Please copy the data below line for line, without changing anything, and leave the pictures out of your answer.

##############################

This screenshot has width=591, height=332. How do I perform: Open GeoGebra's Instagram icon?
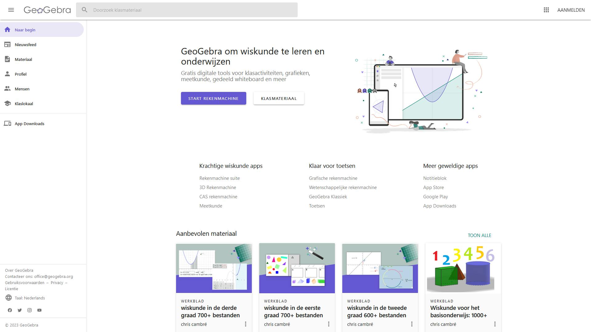pyautogui.click(x=30, y=310)
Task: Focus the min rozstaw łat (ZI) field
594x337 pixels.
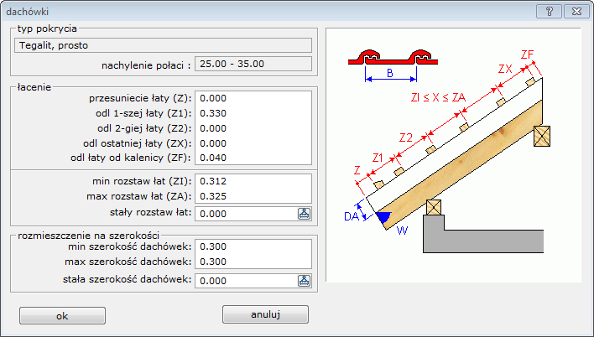Action: click(253, 181)
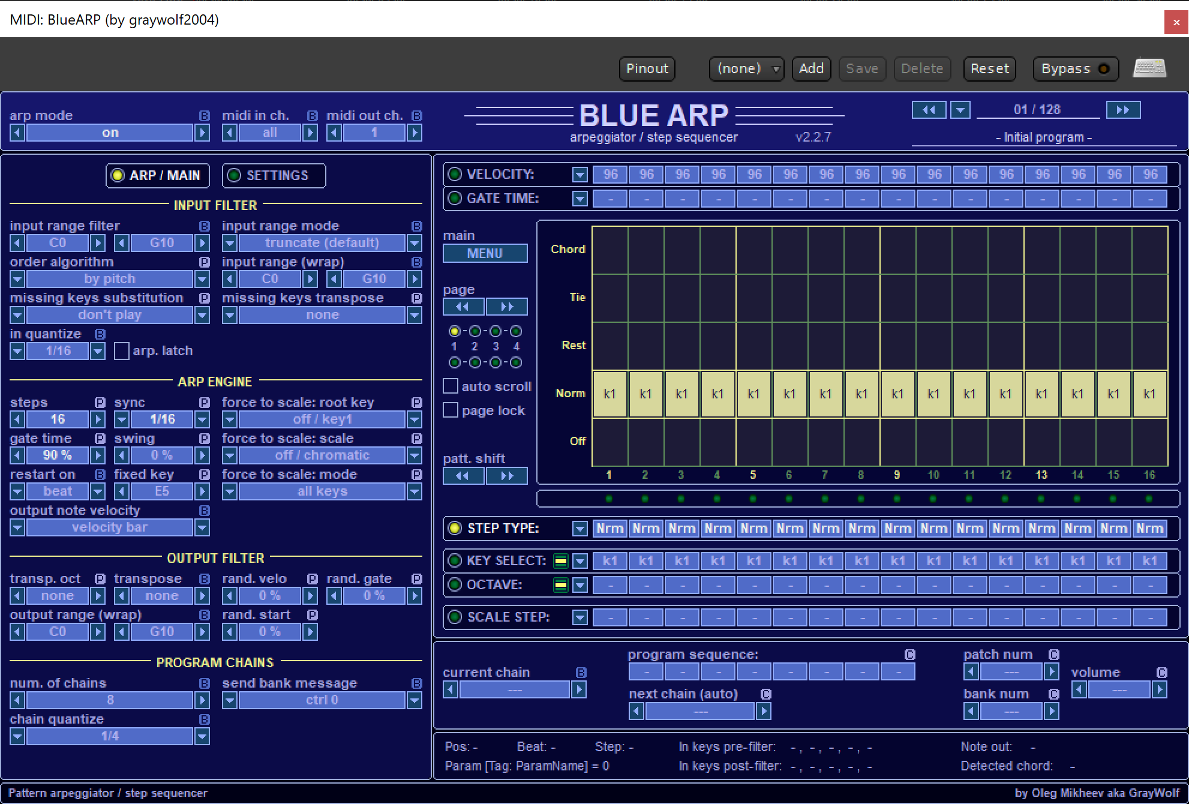
Task: Toggle the auto scroll checkbox
Action: pos(451,386)
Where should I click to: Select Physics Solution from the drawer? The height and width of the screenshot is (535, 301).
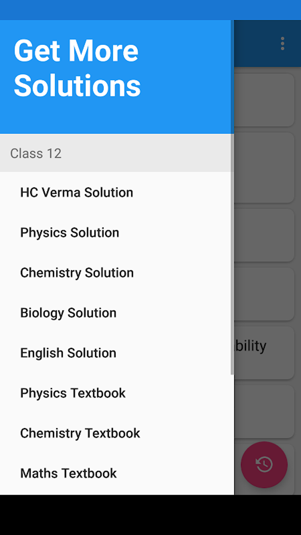[70, 233]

##############################

Answer to this exercise
This screenshot has width=591, height=332. How do I perform: Open GeoGebra's Instagram icon?
pyautogui.click(x=30, y=310)
Task: Focus the min rozstaw łat (ZI) field
594x337 pixels.
Action: click(253, 181)
Task: Toggle the auto scroll checkbox
Action: pos(451,386)
Where should I click to: Select Physics Solution from the drawer? The height and width of the screenshot is (535, 301).
[70, 233]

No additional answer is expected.